I believe what you are recollecting probably comes from the massive Kennedy- assassination-conspiracy-theory
businessindustrial complex. Like this: somebody said somebody said somebody told them thatJackieRobertTedRoseJohn-John Kennedy said that to them. John-John's death was after all, mysterious....was Caroline in on that? Why didn't she mourn him more publicly? Did he want these recordings released early? What did he say to his colleagues in NYC about his sister and his mother's estate?....etc.by artappraiser on Tue, 09/20/2011 - 4:47pm
Google returns an embarassment of riches....
embarassing because of the plethora of sources supporting the purported statement by Jackie, and embarasing because of the nature of the sources...
So altho I was not halucinating (this time...) it may be worse--I am outed as somehow or other being within earshot of Faux News...

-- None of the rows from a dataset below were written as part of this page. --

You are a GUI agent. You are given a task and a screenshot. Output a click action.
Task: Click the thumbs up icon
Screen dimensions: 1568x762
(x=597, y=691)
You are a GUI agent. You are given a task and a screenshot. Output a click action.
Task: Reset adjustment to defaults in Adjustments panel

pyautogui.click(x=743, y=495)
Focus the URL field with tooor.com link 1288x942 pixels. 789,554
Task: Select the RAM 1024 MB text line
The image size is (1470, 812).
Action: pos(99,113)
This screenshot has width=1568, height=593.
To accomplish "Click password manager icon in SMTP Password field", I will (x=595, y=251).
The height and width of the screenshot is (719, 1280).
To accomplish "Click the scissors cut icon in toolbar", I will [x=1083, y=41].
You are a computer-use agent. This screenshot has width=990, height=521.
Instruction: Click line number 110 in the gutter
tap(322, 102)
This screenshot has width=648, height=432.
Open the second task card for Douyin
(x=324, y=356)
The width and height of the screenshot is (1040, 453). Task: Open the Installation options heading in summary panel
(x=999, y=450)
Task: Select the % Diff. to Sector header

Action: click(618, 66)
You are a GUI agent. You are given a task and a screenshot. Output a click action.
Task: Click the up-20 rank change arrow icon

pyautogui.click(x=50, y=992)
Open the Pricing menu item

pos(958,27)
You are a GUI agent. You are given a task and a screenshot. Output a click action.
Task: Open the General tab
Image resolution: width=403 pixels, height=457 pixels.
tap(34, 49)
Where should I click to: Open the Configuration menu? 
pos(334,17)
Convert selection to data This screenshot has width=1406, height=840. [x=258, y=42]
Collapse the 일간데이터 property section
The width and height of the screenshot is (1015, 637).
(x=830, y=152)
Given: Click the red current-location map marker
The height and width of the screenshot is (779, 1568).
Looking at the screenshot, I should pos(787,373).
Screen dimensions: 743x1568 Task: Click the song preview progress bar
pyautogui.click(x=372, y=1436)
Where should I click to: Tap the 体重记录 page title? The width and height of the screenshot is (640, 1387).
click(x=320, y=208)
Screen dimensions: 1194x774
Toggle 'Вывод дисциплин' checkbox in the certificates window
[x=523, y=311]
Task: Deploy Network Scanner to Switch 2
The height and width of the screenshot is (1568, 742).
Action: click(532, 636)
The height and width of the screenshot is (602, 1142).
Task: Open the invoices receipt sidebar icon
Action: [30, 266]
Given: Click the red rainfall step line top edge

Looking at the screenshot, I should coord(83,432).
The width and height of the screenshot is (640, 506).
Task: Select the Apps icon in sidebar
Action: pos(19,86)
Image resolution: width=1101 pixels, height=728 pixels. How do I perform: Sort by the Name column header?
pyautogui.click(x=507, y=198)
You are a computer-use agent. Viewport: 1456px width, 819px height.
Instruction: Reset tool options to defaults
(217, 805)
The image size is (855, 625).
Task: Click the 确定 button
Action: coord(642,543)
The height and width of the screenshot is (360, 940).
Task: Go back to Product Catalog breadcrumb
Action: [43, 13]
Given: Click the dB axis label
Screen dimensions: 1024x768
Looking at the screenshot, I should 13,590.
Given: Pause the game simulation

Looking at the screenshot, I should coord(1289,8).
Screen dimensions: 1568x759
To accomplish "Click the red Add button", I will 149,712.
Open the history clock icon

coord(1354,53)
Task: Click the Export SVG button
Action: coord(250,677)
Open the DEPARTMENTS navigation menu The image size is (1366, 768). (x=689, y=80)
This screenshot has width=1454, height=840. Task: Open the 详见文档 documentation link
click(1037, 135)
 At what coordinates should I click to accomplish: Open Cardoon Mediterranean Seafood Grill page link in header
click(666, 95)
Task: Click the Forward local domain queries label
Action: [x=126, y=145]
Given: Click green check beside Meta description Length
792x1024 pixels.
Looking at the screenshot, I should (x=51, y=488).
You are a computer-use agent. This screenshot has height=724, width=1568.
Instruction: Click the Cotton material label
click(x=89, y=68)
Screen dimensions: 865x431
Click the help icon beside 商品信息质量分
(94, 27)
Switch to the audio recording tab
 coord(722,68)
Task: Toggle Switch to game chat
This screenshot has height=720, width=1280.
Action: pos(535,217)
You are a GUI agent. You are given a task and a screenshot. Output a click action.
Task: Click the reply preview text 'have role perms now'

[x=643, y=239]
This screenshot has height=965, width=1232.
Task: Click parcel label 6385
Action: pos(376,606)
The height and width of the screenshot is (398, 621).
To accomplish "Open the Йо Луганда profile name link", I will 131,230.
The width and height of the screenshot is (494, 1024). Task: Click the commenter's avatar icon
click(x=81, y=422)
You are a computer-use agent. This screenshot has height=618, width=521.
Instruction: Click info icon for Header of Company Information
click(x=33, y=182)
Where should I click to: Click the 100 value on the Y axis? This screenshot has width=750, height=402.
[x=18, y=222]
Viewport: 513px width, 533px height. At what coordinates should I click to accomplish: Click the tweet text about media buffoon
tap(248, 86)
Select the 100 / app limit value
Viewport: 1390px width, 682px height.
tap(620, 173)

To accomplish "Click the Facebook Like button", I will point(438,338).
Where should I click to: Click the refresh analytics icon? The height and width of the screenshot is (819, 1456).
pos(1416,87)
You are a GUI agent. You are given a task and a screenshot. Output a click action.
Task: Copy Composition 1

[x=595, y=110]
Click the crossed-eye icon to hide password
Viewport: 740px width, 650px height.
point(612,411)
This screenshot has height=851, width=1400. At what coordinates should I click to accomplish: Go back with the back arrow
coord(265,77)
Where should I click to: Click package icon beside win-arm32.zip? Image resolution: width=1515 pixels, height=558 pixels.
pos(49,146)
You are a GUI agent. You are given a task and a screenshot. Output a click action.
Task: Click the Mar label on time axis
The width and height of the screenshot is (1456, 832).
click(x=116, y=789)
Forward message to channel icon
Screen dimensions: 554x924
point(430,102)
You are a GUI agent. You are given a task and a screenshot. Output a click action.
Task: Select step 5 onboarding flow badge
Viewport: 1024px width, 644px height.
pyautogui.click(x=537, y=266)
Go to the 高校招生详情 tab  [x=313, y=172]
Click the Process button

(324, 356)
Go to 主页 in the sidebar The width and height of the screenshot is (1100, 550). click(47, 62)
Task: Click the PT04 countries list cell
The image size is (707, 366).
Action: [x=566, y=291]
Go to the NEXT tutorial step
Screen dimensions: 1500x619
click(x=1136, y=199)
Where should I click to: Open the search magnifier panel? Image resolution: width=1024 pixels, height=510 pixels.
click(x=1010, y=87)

After actually clicking on the links, there are a plethora of denials from ABC news as well. I may have been misled.
by jollyroger on Tue, 09/20/2011 - 7:58pm
The Kennedys were the prototype for the personality politicians that were to follow. All show and little substance.
by cmaukonen on Mon, 09/12/2011 - 7:59pm
What I wrote above in reply to Emma about "Camelot" maybe somewhat related, takes it in another direction. Maybe the personality politician thing was bound to happen one way or another because people wanted it, were ready for it.
This also got me thinking about martyrdom/sainthood by assassination. In the 70's it was common to see in a lot of Afro-American living rooms, and other places like Catholic schools, you would see paired saintly icon portraits of JFK and MLK side by side. In the kind of places that wouldn't think well of philanderers. The point is not to equate JFK and MLK, but that they were equated then by their martyrdom.
But Lincoln too, was idolized this way, getting far more love/saint status as a martyr than he got living.